(Records excerpted from a collection)

## Start

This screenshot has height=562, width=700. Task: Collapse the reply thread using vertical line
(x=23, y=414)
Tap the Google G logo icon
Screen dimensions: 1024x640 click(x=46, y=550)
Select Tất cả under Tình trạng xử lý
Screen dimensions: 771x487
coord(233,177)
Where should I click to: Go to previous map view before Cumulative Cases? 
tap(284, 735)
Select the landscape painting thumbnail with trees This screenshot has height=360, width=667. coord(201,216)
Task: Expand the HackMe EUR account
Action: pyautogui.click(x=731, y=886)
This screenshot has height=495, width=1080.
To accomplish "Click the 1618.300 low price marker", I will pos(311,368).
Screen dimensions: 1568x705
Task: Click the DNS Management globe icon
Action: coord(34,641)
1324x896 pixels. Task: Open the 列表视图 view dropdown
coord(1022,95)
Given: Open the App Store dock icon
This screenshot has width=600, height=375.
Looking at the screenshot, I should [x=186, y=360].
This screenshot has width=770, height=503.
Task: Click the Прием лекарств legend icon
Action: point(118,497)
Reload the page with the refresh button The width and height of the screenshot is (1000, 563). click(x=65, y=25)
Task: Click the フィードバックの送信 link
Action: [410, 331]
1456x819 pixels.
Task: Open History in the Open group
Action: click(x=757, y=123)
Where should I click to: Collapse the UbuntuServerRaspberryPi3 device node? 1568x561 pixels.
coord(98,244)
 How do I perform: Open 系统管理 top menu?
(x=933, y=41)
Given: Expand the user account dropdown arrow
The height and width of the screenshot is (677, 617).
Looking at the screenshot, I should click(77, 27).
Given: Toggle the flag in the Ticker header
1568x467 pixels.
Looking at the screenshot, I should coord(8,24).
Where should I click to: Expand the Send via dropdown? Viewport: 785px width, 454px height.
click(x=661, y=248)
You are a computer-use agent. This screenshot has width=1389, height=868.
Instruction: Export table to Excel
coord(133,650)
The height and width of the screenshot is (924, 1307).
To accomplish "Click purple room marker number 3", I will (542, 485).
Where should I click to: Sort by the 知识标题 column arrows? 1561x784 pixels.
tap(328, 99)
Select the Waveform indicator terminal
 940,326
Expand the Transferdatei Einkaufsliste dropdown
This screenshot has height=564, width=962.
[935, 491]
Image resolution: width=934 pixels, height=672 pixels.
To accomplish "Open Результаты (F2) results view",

## End

## DO THIS
Copy out every one of the lines above, character for character, changing nothing.

## EXERCISE OUTPUT
This screenshot has height=562, width=700. Task: Collapse the reply thread using vertical line
(x=23, y=414)
Tap the Google G logo icon
Screen dimensions: 1024x640 click(x=46, y=550)
Select Tất cả under Tình trạng xử lý
Screen dimensions: 771x487
coord(233,177)
Where should I click to: Go to previous map view before Cumulative Cases? 
tap(284, 735)
Select the landscape painting thumbnail with trees This screenshot has height=360, width=667. coord(201,216)
Task: Expand the HackMe EUR account
Action: pyautogui.click(x=731, y=886)
This screenshot has height=495, width=1080.
To accomplish "Click the 1618.300 low price marker", I will pos(311,368).
Screen dimensions: 1568x705
Task: Click the DNS Management globe icon
Action: coord(34,641)
1324x896 pixels. Task: Open the 列表视图 view dropdown
coord(1022,95)
Given: Open the App Store dock icon
This screenshot has width=600, height=375.
Looking at the screenshot, I should [x=186, y=360].
This screenshot has width=770, height=503.
Task: Click the Прием лекарств legend icon
Action: point(118,497)
Reload the page with the refresh button The width and height of the screenshot is (1000, 563). click(x=65, y=25)
Task: Click the フィードバックの送信 link
Action: [410, 331]
1456x819 pixels.
Task: Open History in the Open group
Action: click(x=757, y=123)
Where should I click to: Collapse the UbuntuServerRaspberryPi3 device node? 1568x561 pixels.
coord(98,244)
 How do I perform: Open 系统管理 top menu?
(x=933, y=41)
Given: Expand the user account dropdown arrow
The height and width of the screenshot is (677, 617).
Looking at the screenshot, I should click(77, 27).
Given: Toggle the flag in the Ticker header
1568x467 pixels.
Looking at the screenshot, I should coord(8,24).
Where should I click to: Expand the Send via dropdown? Viewport: 785px width, 454px height.
click(x=661, y=248)
You are a computer-use agent. This screenshot has width=1389, height=868.
Instruction: Export table to Excel
coord(133,650)
The height and width of the screenshot is (924, 1307).
To accomplish "Click purple room marker number 3", I will (542, 485).
Where should I click to: Sort by the 知识标题 column arrows? 1561x784 pixels.
tap(328, 99)
Select the Waveform indicator terminal
 940,326
Expand the Transferdatei Einkaufsliste dropdown
This screenshot has height=564, width=962.
[935, 491]
Image resolution: width=934 pixels, height=672 pixels.
To accomplish "Open Результаты (F2) results view",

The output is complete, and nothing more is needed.